Unstructured data processing: An introduction
Dealing with unstructured data is one of the major hurdles in the modern data-centric world.
Unlike structured data, which fits neatly into tables, unstructured data exists in PDFs, images, videos, emails, and social media content. This variability makes it challenging to derive useful insights and incorporate such data into traditional analytical frameworks.
Unstract is a solution that extracts meaningful information from unstructured sources. Leveraging AI-powered tools, it processes documents like PDFs and converts them into structured formats. Its flexibility to connect with diverse sources and destinations makes it an ideal candidate for ETL processes.
BigQuery, Google Cloud’s scalable and serverless data warehouse, is a powerful tool for storing and analyzing the structured data generated by Unstract. It supports structured and semi-structured formats like JSON, allowing seamless integration of varied data types.
By combining Unstract’s data extraction capabilities with BigQuery’s analytical strength, this ETL pipeline unlocks the full potential of unstructured data, enabling better decision-making.
Understanding ETL for Unstructured Data
ETL, short for Extract, Transform, and Load, is a standard process used to move and prepare data for analysis. Traditionally, the process involves:
- Extraction: Pulling raw data from various source systems.
- Transformation: Modifying the data to meet analytical or operational requirements (e.g., cleaning, reformatting, or aggregating).
- Loading: Depositing the transformed data into a target system, such as a data warehouse.
When applied to unstructured data, ETL becomes more challenging. Unlike structured data, unstructured data lacks a predefined format or schema.
ETL processes for unstructured data focus on:
- Identifying and extracting significant details from raw content.
- Utilizing machine learning and natural language processing (NLP) to establish structure.
- Converting unstructured inputs into formats like JSON or relational schemas for further analysis.
This process ensures unstructured data, such as textual documents or multimedia files, becomes actionable and insightful for business applications.
Comparing Traditional ETL and ETL for Unstructured Data
Category | Traditional ETL(structured data) | ETL for Unstructured data |
---|---|---|
Data Format | Organized tables with rows and columns. | Various formats (PDFs, images, audio, videos, etc.). |
Extraction | Straightforward querying via databases or APIs. | Advanced AI/ML methods for extraction. |
Transformation | Standard tasks like joining or cleaning tables. | NLP, computer vision, embeddings for structuring. |
Complexity | Well-defined schemas make it simpler. | Schema inference and contextual understanding are needed. |
Storage | Fits easily into relational databases. | Fits easily into relational databases. |
ETL for unstructured data demands sophisticated tools like Unstract to bridge the gap between raw, unstructured data and actionable insights.
Unstructured data comes from various sources and formats, such as:
- Documents: PDFs, Word files, scanned agreements, and forms.
- Images: Photos, scanned pictures, and annotated graphics.
- Audio: Recorded conversations, podcasts, and voice messages.
- Videos: Surveillance footage, tutorials, and vlogs.
- Text: Emails, chat logs, social media posts, and blogs.
- Sensor Logs: Data from IoT devices, GPS trackers, and system monitors.

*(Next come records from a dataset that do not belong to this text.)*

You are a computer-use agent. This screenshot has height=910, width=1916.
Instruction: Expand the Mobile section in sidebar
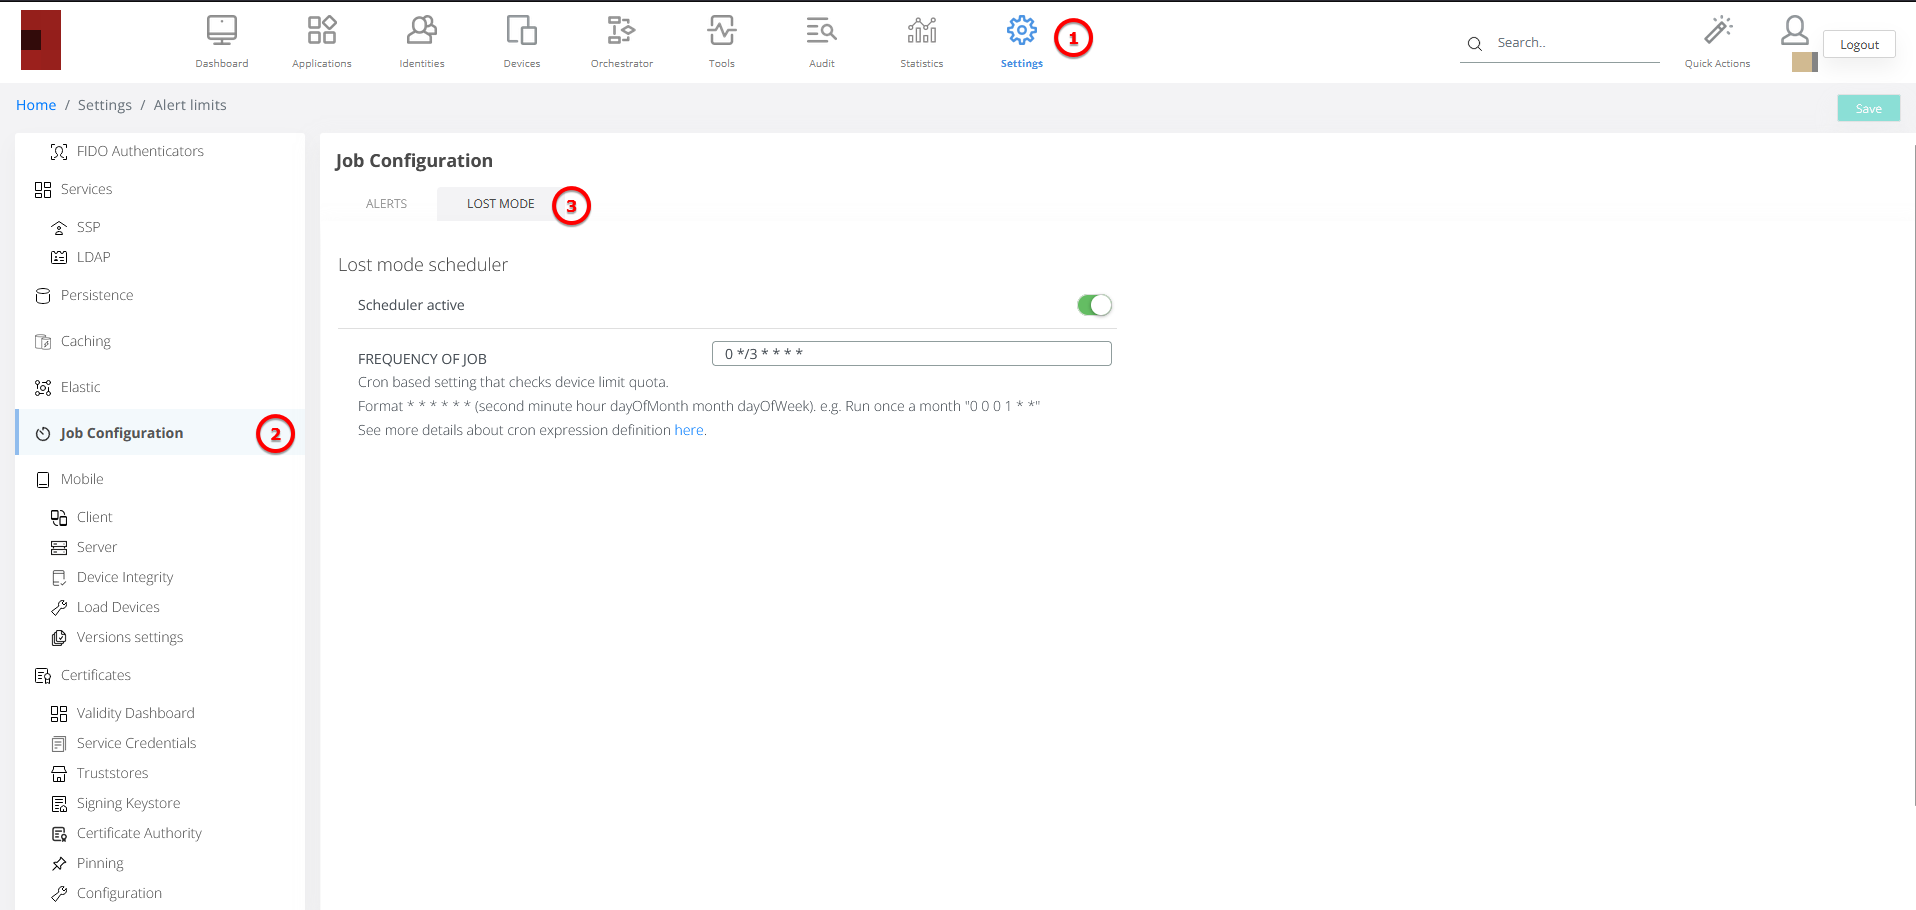point(82,479)
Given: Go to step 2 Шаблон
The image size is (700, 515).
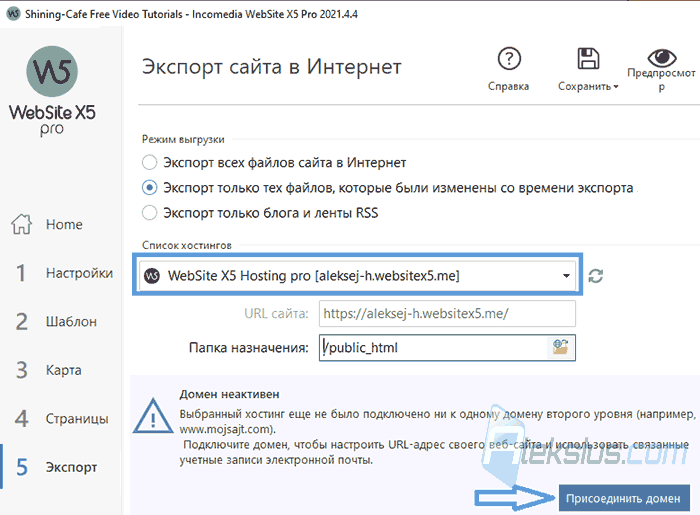Looking at the screenshot, I should pyautogui.click(x=56, y=321).
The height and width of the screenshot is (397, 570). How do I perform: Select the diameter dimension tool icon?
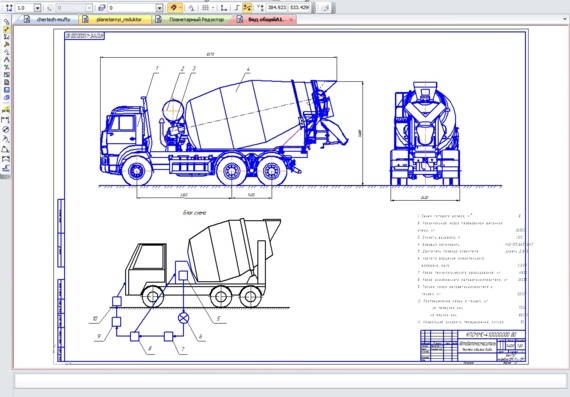tap(5, 129)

Tools like Unstract simplify the process of extracting and transforming vital information from these sources, allowing their integration into platforms like BigQuery for analysis.
What is BigQuery?
BigQuery is Google Cloud’s fully managed data warehouse, built to handle diverse data storage, processing, and analytics tasks.

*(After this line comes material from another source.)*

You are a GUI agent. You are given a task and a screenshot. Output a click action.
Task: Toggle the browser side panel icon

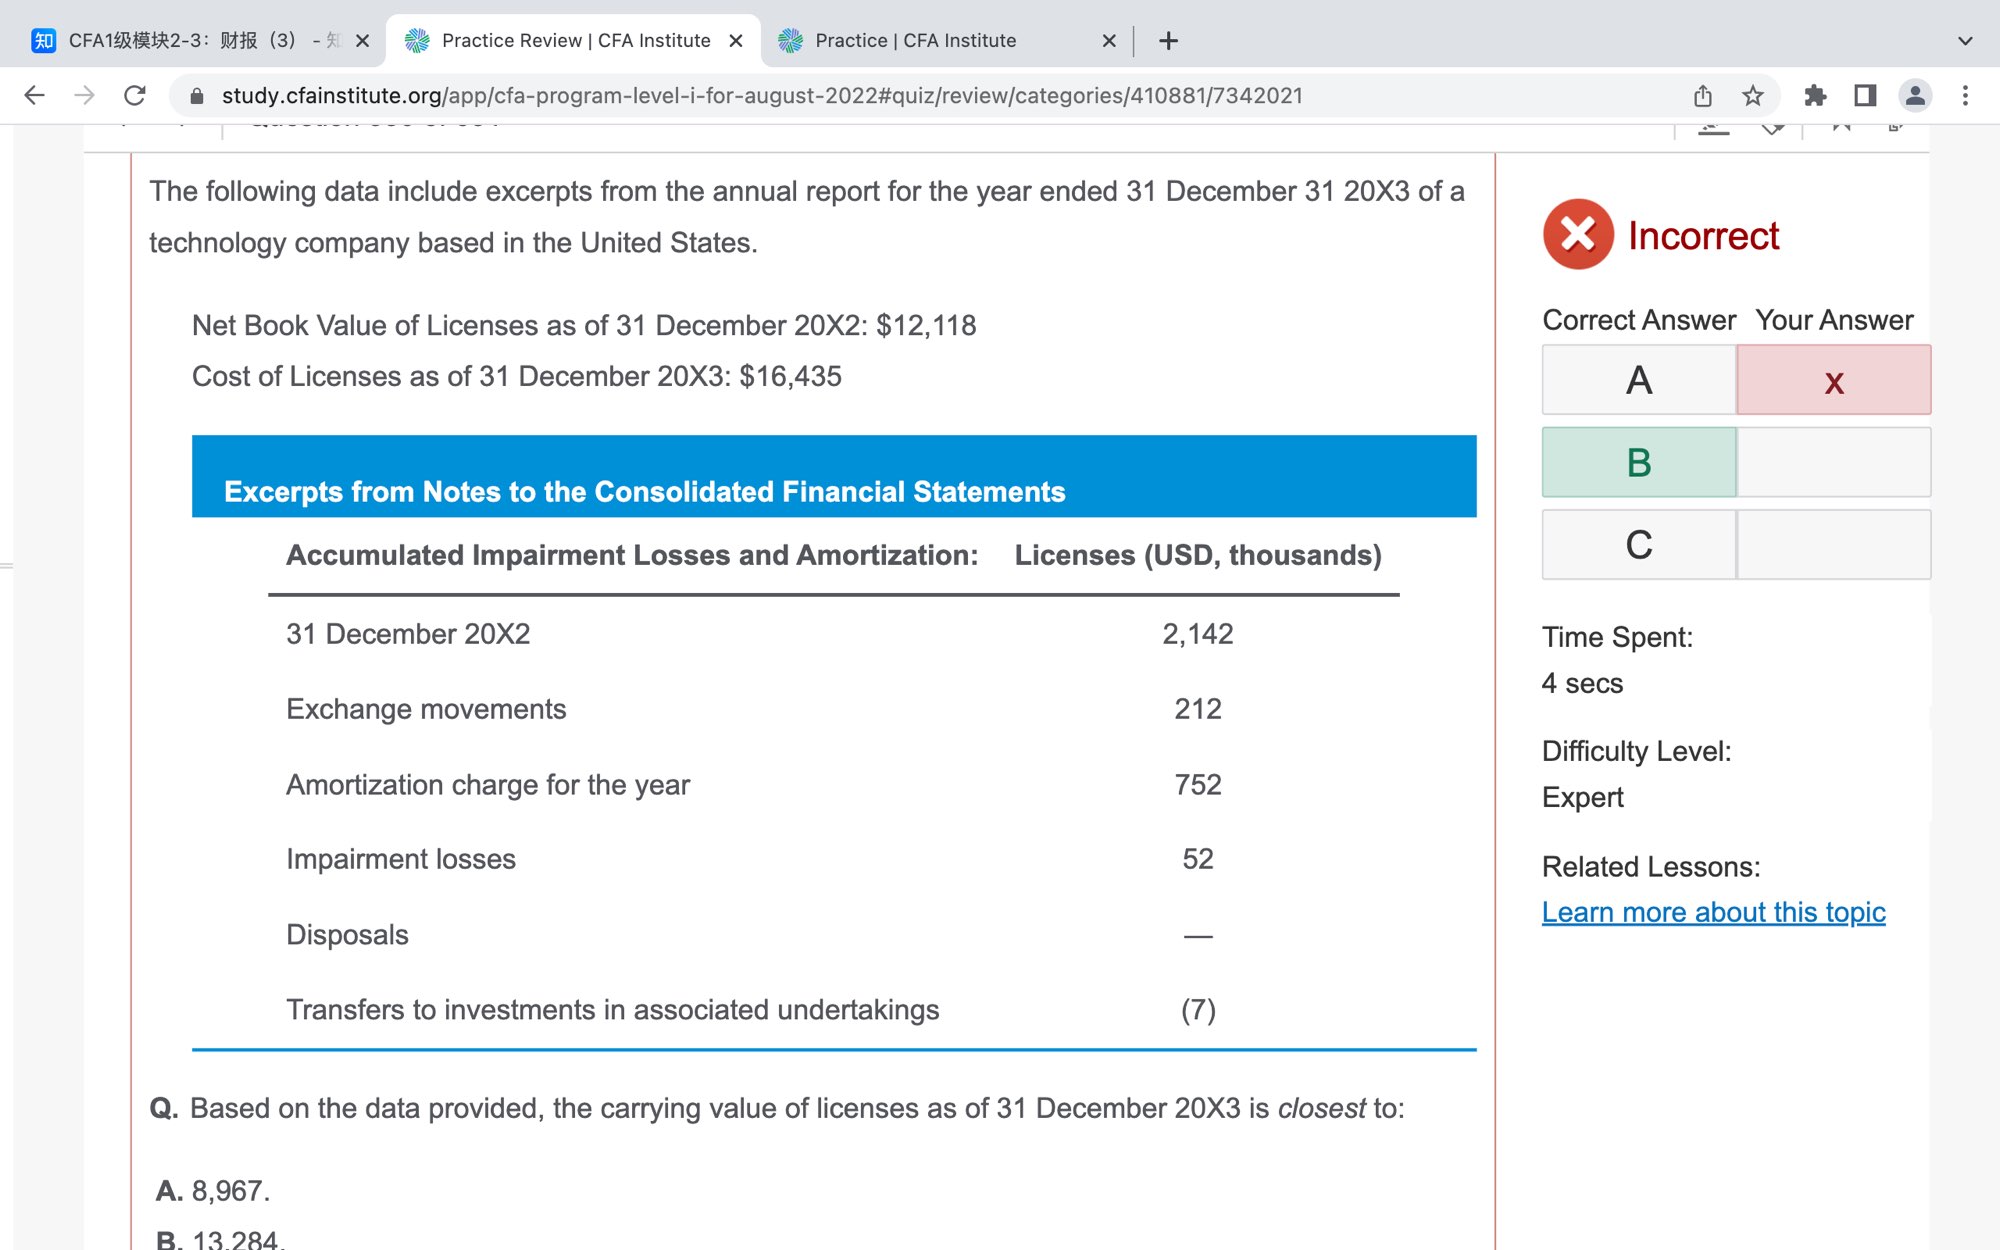pyautogui.click(x=1865, y=95)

Unlike conventional databases hosted on physical servers, BigQuery’s serverless design eliminates infrastructure management, offering unmatched scalability and flexibility.
As a modern data warehouse, BigQuery facilitates the consolidation of structured, semi-structured, and unstructured data into a single environment.
This makes it a valuable tool for organizations seeking insights from varied datasets. Its architecture separates storage from computing resources, enabling independent scaling based on workload needs.
Key Highlights of BigQuery
- Serverless Setup: No need for infrastructure management; it scales automatically based on demand.
- Cost-Effective: Charges are based on storage and query usage, offering flexibility.
- Semi-Structured Data Compatibility: Built-in support for JSON and similar formats ensures seamless querying without extra conversion steps.
- Machine Learning Integration: BigQuery ML enables predictive analytics directly within the warehouse.
- Google Cloud Ecosystem: Smooth integration with tools like Cloud Storage, Dataflow, and AI/ML products.
- Data Sharing Features: Allows secure data sharing with others without duplicating datasets.
BigQuery’s ability to handle JSON and semi-structured data makes it a versatile platform for processing outputs from tools like Unstract. Its serverless framework ensures high performance and scalability for even the most demanding ETL workflows.
Introducing Unstract
Unstract is a solution designed to simplify the extraction of structured information from unstructured content, such as loan applications, invoices, or reports.
Unstract’s Key Features
- Efficient Data Extraction:
- Leverages NLP, embeddings, and LLMs to identify and extract crucial details from unstructured files.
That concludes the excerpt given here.